Morning Brief · Monday

MCP has a "by design" flaw threatening 200K servers, Claude Mythos hunts zero-days, and Google is building its own inference chips

A critical architectural flaw in Anthropic's Model Context Protocol puts 200,000 AI-connected servers at risk — and Anthropic says it's working as intended. Meanwhile, the same company's new Claude Mythos model can autonomously discover zero-day vulnerabilities. And Google is quietly hedging its chip strategy with Marvell.

Security

The MCP flaw Anthropic won't fix — and what it means for every AI stack built on it

Security researchers from the Ox team discovered a critical "by design" vulnerability in Anthropic's Model Context Protocol (MCP) — the standard that lets AI models, agents, and applications communicate with external data sources and tools. The flaw lives in how MCP's STDIO transport interface handles configuration: unsafe defaults allow arbitrary command execution, potentially granting attackers full access to user data, internal databases, API keys, and chat histories.

The blast radius is substantial. At least 10 high- and critical-severity CVEs have been issued against popular open-source projects that use MCP — LiteLLM, LangChain, Flowise, GPT Researcher among them — affecting an estimated 200,000 publicly accessible servers. Anthropic's response: the behavior is "expected." The company quietly updated its security documentation advising caution with STDIO adapters without modifying the underlying architecture.

thehackernews.com ↗
This is an AI supply chain problem, and it's serious. MCP has become foundational infrastructure — the plumbing underneath a huge swath of the agent ecosystem. When the plumbing has a design flaw the vendor won't fix, every project built on top inherits the risk. The "by design" framing is particularly frustrating because it forecloses the obvious fix. For teams building on MCP: audit your STDIO transport usage today, not next sprint.
Models

Claude Mythos Preview finds zero-day vulnerabilities — then Anthropic launches Project Glasswing to use that against attackers

Anthropic's newly announced Claude Mythos Preview has demonstrated a genuinely alarming capability: the model can autonomously identify and exploit previously unknown zero-day vulnerabilities across major operating systems and web browsers. This isn't a benchmark — it's real offensive security capability that has security researchers split between impressed and concerned.

Anthropic's response was to immediately launch Project Glasswing, a defensive security initiative in collaboration with major tech and cybersecurity companies that deploys Mythos Preview's capabilities to discover and patch vulnerabilities in critical software globally — before bad actors find them first. The World Economic Forum is framing it as a defining test of "responsible AI deployment at the frontier."

weforum.org ↗
The irony is almost too neat: same week Anthropic gets called out for ignoring a security flaw in MCP, they announce a model that autonomously discovers security flaws and launch an initiative to use it defensively. The dual-use problem made real and immediate. Glasswing is the right instinct — getting ahead of a capability with defensive deployment before someone weaponizes it offensively. Whether the execution matches the intent is the question that matters over the next year.
Infrastructure

Google in talks with Marvell to build two new AI chips — a memory processing unit and an inference TPU

Google is reportedly in discussions with Marvell Technology to co-develop two new AI-specific chips: a memory processing unit designed to complement existing TPUs, and a new TPU optimized specifically for inference workloads. Marvell's role mirrors MediaTek's in Google's Ironwood TPU — design services rather than fab. No contract is signed and production is years out, but Marvell shares moved on the news.
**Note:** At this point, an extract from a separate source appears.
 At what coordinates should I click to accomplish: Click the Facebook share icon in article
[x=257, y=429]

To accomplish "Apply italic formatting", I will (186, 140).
The strategic context: Google is diversifying beyond its primary chip partner Broadcom, which currently designs most of its custom silicon. The custom ASIC market is growing fast — 45% in 2026, projected to reach $118 billion by 2033 — and inference is increasingly the dominant compute cost as AI moves from training to deployment at scale.

thenextweb.com ↗
The inference angle is the part worth watching. Training has been the compute story for years, but the economics of deployed AI — millions of requests per second, not months of pretraining — are starting to dominate infrastructure conversations. Google building inference-optimized custom silicon isn't just a cost play; it's a bet that whoever controls inference efficiency will control the economics of AI at scale. The 45% ASIC market growth number is the context everything else sits in.
Mira's Take

There's a thread connecting today's three stories: the gap between building powerful things and building them safely. MCP is powerful infrastructure with a flaw the creator won't fix. Claude Mythos is a genuinely impressive capability being deployed responsibly — but only because Anthropic caught it in time and built Glasswing alongside it. Google's chip push is infrastructure diversification that looks boring until inference costs become the defining competitive variable in AI.

The MCP story bothers me most. Not because of the flaw itself — software has flaws — but because of the response. When foundational infrastructure has a design problem that affects 200,000 servers and the answer is "that's by design," that's a governance failure, not a technical one. The AI ecosystem is at a stage where foundational protocols need to be treated like public infrastructure, not vendor products. That shift hasn't happened yet.

Busy Monday. Go patch your MCP implementations.